I can pick 01/01/2005 as the start date as I know I don’t have nay invoices before that, and I also know I don’t have any future-dated invoices. If you’re not sure of what start and end dates to use, you can use the CALENDARAUTO function instead. This scans all the date columns in your model and creates a list of dates between the minimum and maximum values it finds.

Now I’ve got a date column I can add a few more columns to help me later. Because I want to format my data by month, I’ll create a new column as:

Start of Month = DATE(Year([Date]), Month([Date]), 1)
Adding Start of Month calculated column in DAX

To do the filtering I need, I have to know how many months ago each date was. I can do this with another calculated column:

Months Ago = (YEAR(TODAY()) - YEAR([Date])) * 12 + MONTH(TODAY()) - MONTH([Date])

This works out the difference in months between the current date and the date in each row:

Adding Months Ago calculated column in DAX

Joining the tables

Now I’ve got my fact table (the list of invoices) with a simple date column, and my date table, I can join the two based on the dates by clicking the “Manage Relationships” button in the “Table tools” ribbon. Click “New” then select the tables and columns that form the relationship:

Creating relationship between Invoice and Date tables

Filtering

My users want to see the last 12 months of data. What this means specifically is the last full 11 months, plus the current month to date. This is where the “MonthsAgo” column in the date table comes in useful. I can add a filter on my report to show records only where MonthsAgo is less than 12:

Filtering results to past 12 months

This will end up giving us the data we want, but the DirectQuery part of the model doesn’t know about these dates. If this is the only filter we add, Power BI will have to load in the entire history of invoices and then throw away those that don’t match the records in the date table in the last 12 months.

To make this more efficient (though see the note on performance later) we can add another filter on the invoice table’s Date column. We can’t get the Power BI relative date filtering to do exactly what we want here (we could select the last 12 months, which would give us a partial month at the start of the period as well as at the end, or the last 12 calendar months which ignores the current month to date), but we can add a filter that gets slightly more data than we need so there’s less wasted:

Filtering DirectQuery data to past 13 months

Chart Axis

I can also update the chart visual by replacing the Date column in the axis with the Start of Month column. Unlike the date column from the invoice table, which did not have any automatic hierarchy applied as it comes from a DirectQuery source, this one comes from a DAX calculated table and so this gets grouped automatically by year:

Invoices grouped by date hierarchy

I want to show the totals by month, but removing the Year, Quarter and Day hierarchies in the Axis settings doesn’t quite get me what I want. The remaining Month hierarchy is just month, not month-and-year. This means January is displayed before February, even when I’m running this in January 2021 so I want January to come at the end.

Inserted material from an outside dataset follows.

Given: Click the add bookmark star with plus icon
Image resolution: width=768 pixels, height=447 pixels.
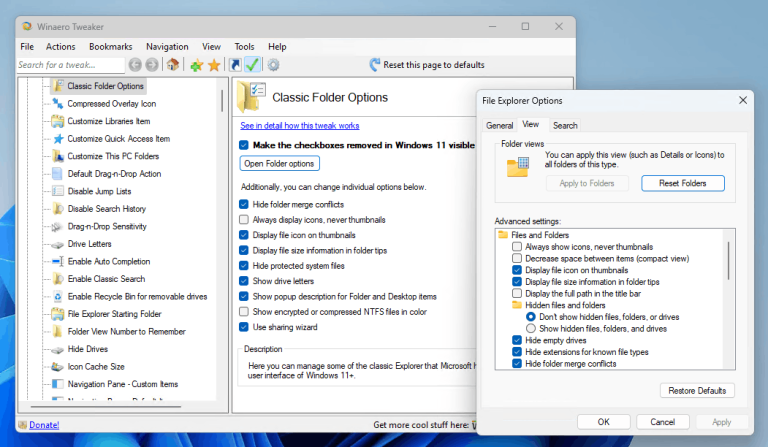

Instead of using the default hierarchy view then, I need to switch to show the raw field. By right-clicking on the Start of Month field in the Axis settings and selecting the original field instead of the Date Hierarchy option:

Changing date display to months

This gives me a chart very similar to what I started with in Dynamics:

Final Power BI result

One useful thing I get here is the blank space for December 2020. If you look at my original chart closely you’ll notice that there was no gap there. Because there were no invoices in December, the Dynamics chart simply skips over the month entirely. In Power BI I’ve got a date table with entries for every date regardless of whether there are any invoices or not, so any gaps are shown correctly.

Performance

It’s worth pointing out the current performance problems with this. Accessing and filtering by date columns with the TDS endpoint comes with a hefty performance penalty. There is this note on the docs page currently:

Fingers crossed then that we’ll see this performing better soon, but until then you will notice much slower reports compared to import mode reports.